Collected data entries
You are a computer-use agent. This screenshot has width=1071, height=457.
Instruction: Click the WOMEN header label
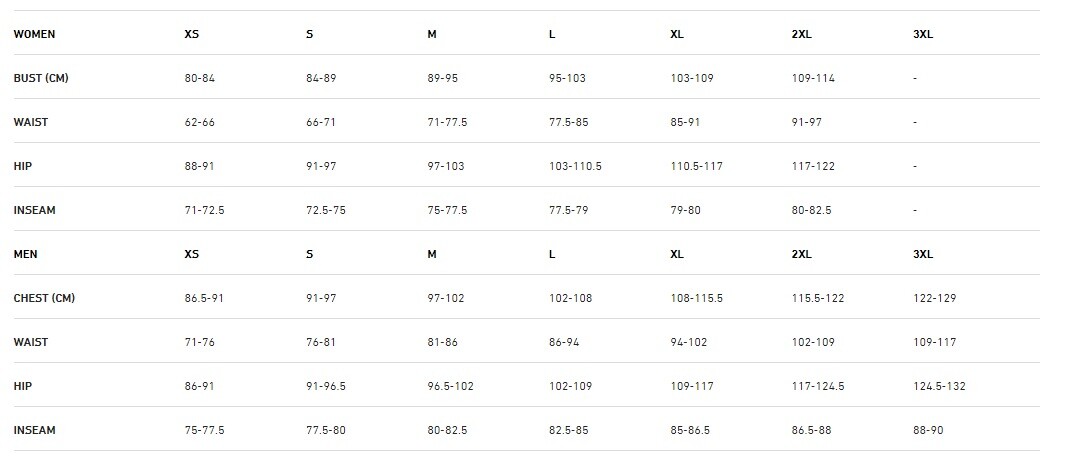point(34,34)
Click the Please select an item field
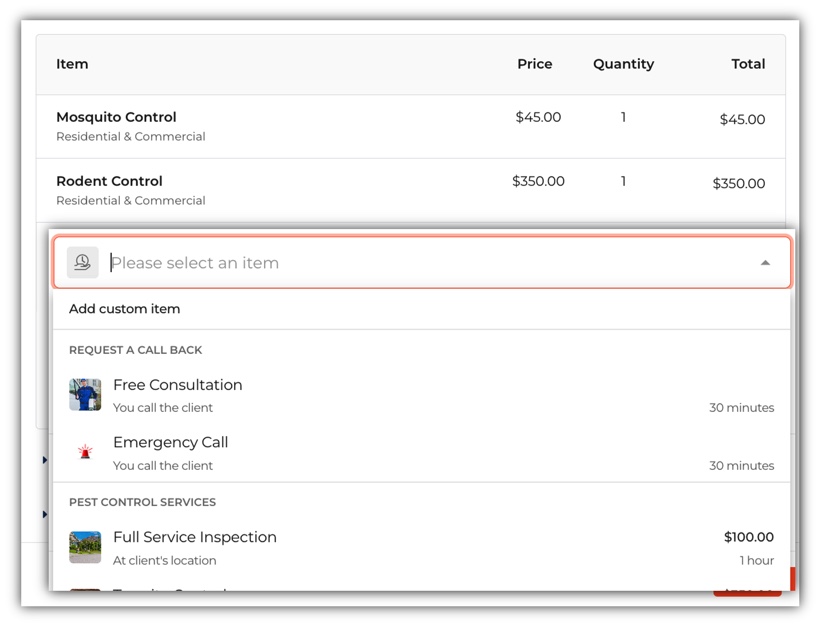The width and height of the screenshot is (824, 624). [420, 263]
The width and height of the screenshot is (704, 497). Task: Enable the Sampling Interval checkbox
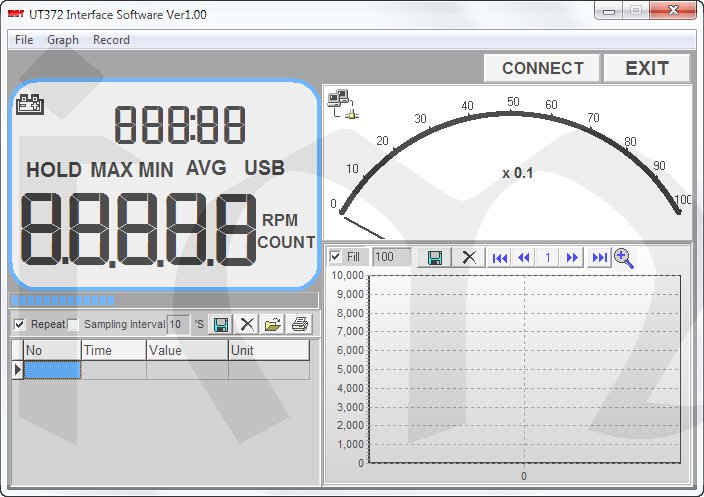(x=73, y=324)
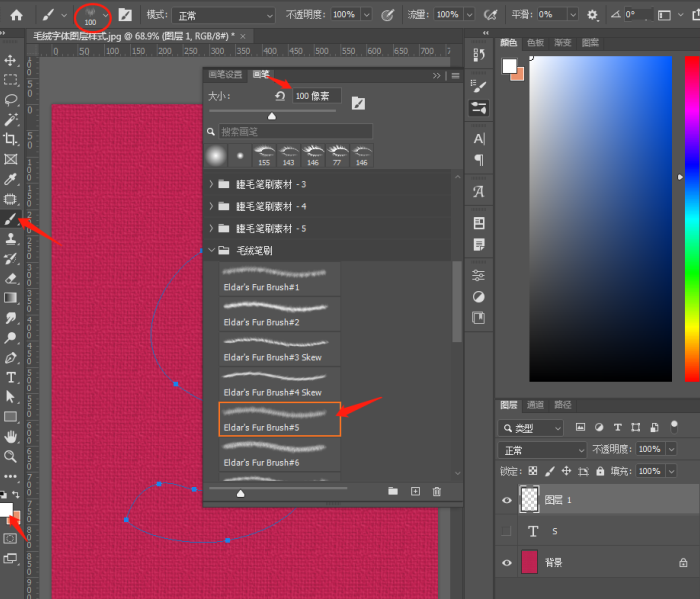This screenshot has height=599, width=700.
Task: Expand the 睫毛笔刷素材 - 3 brush folder
Action: tap(211, 184)
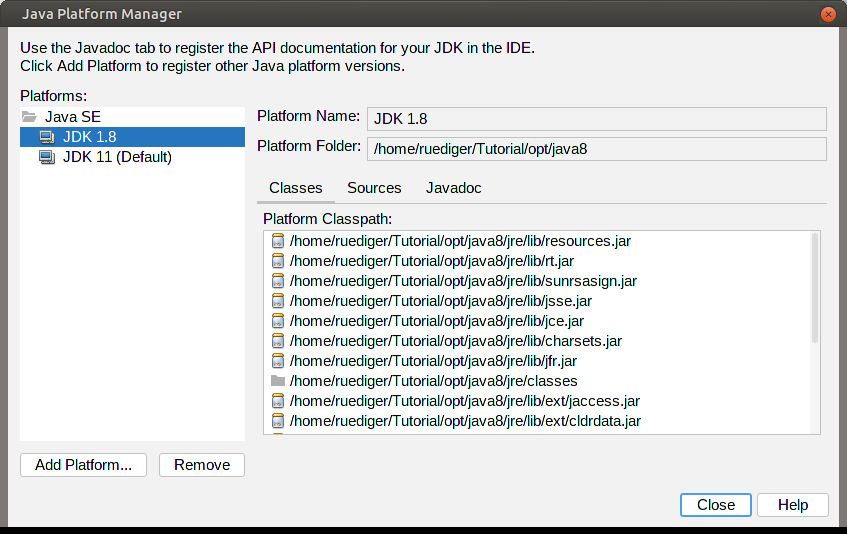Image resolution: width=847 pixels, height=534 pixels.
Task: Open Help for the Platform Manager
Action: pos(792,505)
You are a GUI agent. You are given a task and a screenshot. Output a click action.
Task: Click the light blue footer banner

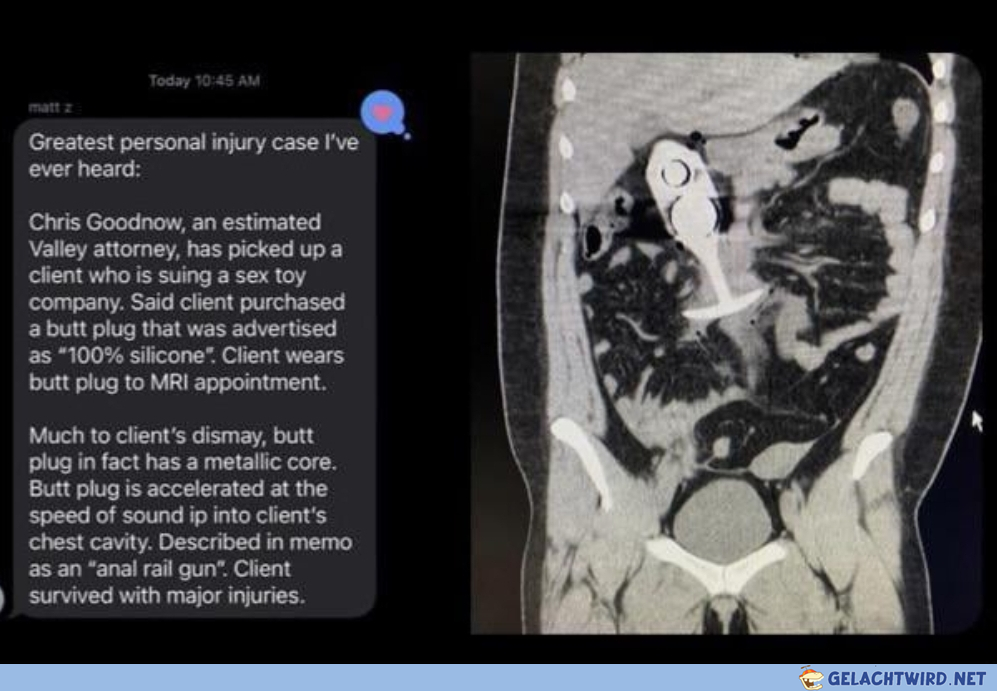pyautogui.click(x=498, y=678)
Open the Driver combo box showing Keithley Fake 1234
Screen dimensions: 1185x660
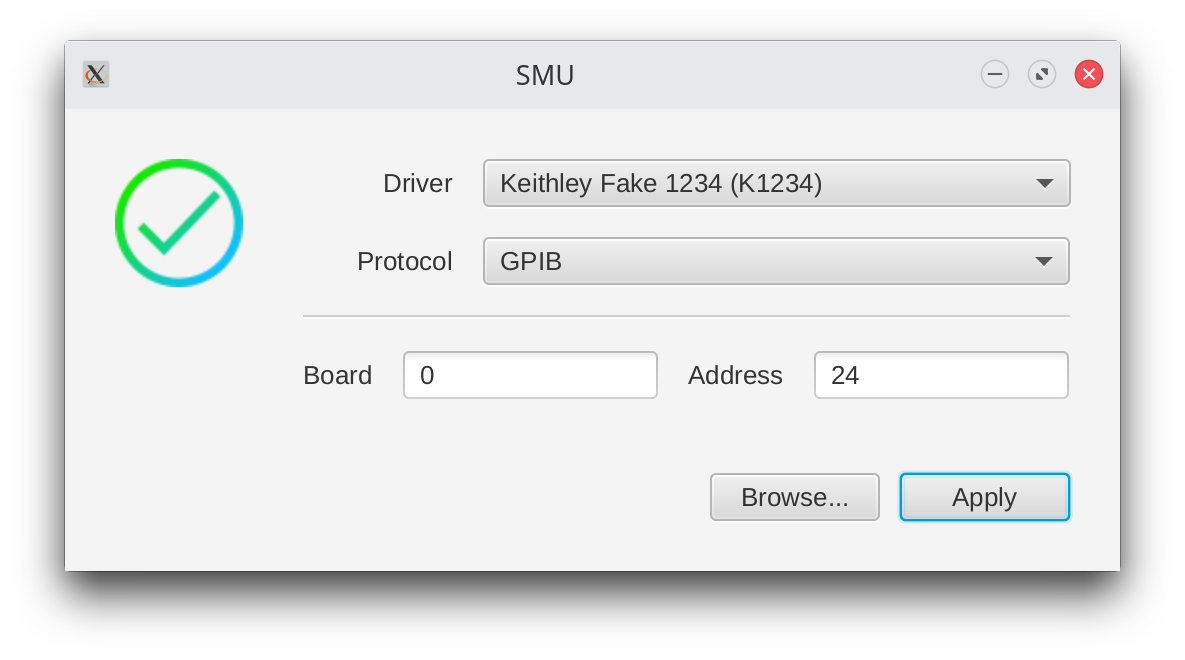(760, 183)
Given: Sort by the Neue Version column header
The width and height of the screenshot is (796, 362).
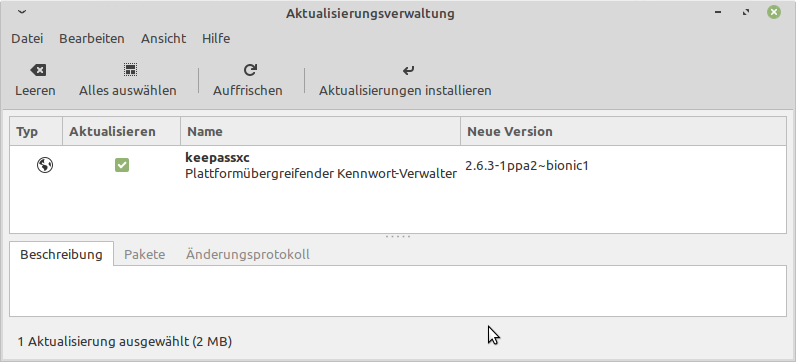Looking at the screenshot, I should coord(623,131).
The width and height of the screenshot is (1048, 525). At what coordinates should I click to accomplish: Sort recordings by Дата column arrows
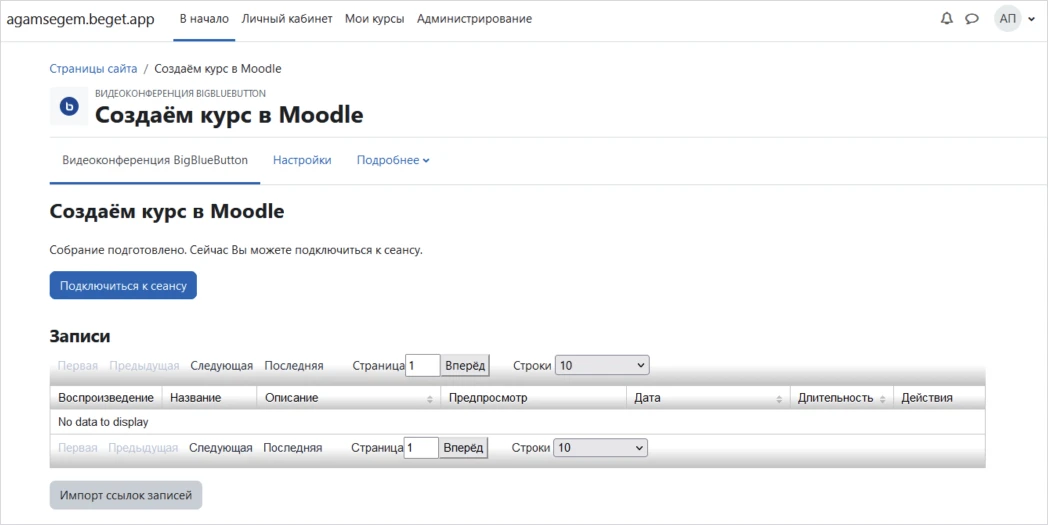(x=778, y=398)
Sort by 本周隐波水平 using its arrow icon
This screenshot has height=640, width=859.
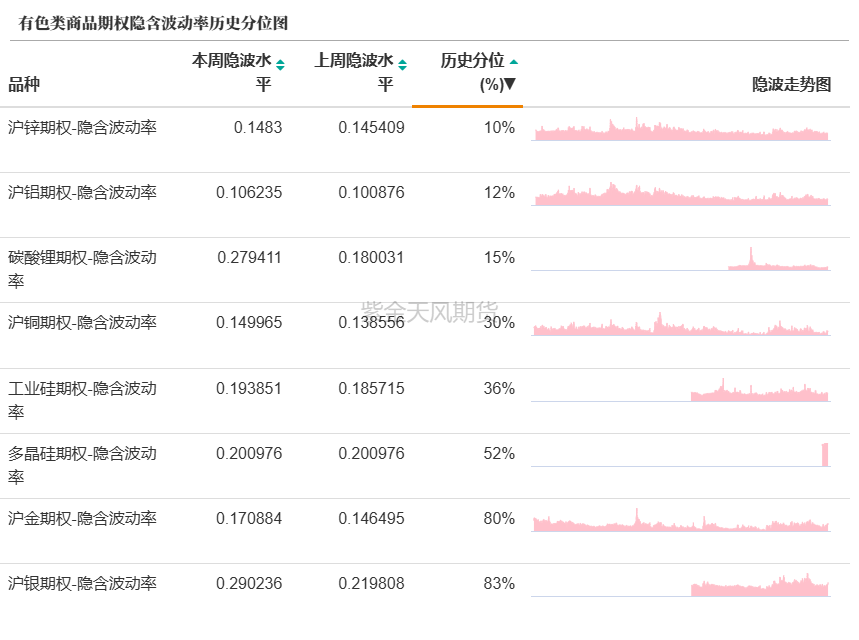[x=280, y=65]
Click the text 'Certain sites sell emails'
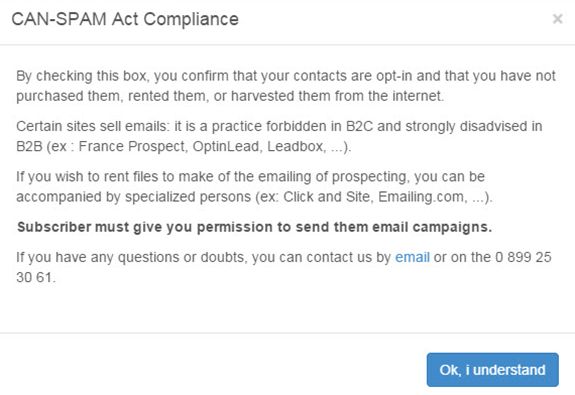The image size is (575, 395). (x=91, y=126)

▶ _HOW TO COMPLETE THIS TASK_
Report only how many lines in the entries contain "agent".

▶ _WRITTEN RESPONSE_
2